Tylototriton vietnamensis
- Conservation status: Vulnerable (IUCN 3.1)

Scientific classification
- Kingdom: Animalia
- Phylum: Chordata
- Class: Amphibia
- Order: Urodela
- Family: Salamandridae
- Genus: Tylototriton
- Species: T. vietnamensis
- Binomial name: Tylototriton vietnamensis Böhme, Schöttler, Truong and Köhler, 2005

= Tylototriton vietnamensis =

- Genus: Tylototriton
- Species: vietnamensis
- Authority: Böhme, Schöttler, Truong and Köhler, 2005
- Conservation status: VU

Species of amphibian

Tylototriton vietnamensis, the Vietnamese crocodile newt or Vietnamese knobby newt, is a species of newt in the family Salamandridae. It is known from four localities in northern Vietnam where it occurs in and near ponds within dense bamboo vegetation.

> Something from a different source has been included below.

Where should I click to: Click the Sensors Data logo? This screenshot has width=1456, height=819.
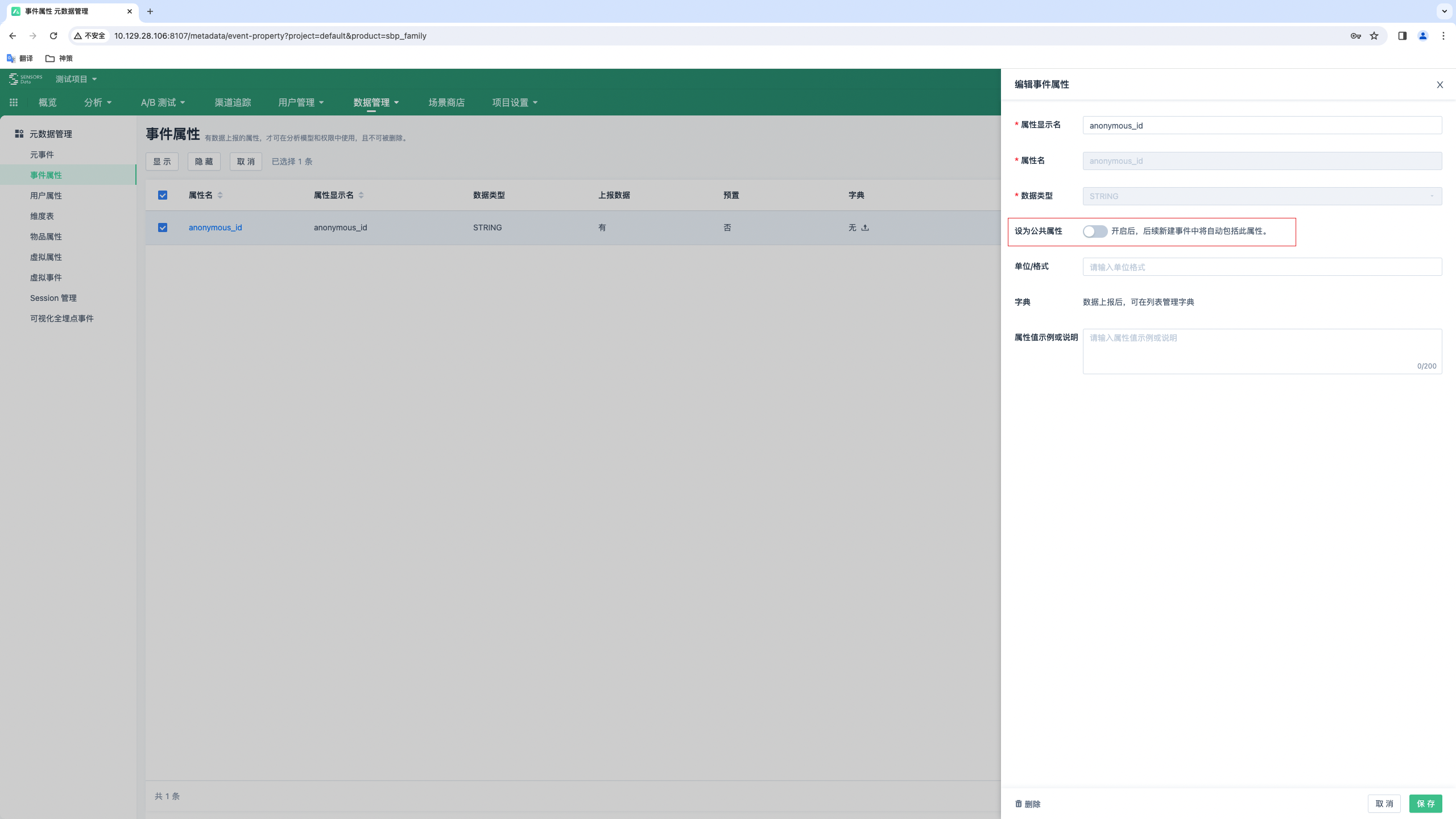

It is quite likely that it also will be found in adjacent areas of China and possibly Laos. It is possible that specimens earlier identified as T. asperrimus are in fact T. vietnamensis. However, based on molecular genetic data, its closest relative is T. hainanensis.

Tylototriton vietnamensis is a small newt, with total length 12 cm.

The main threat to this species is habitat degradation.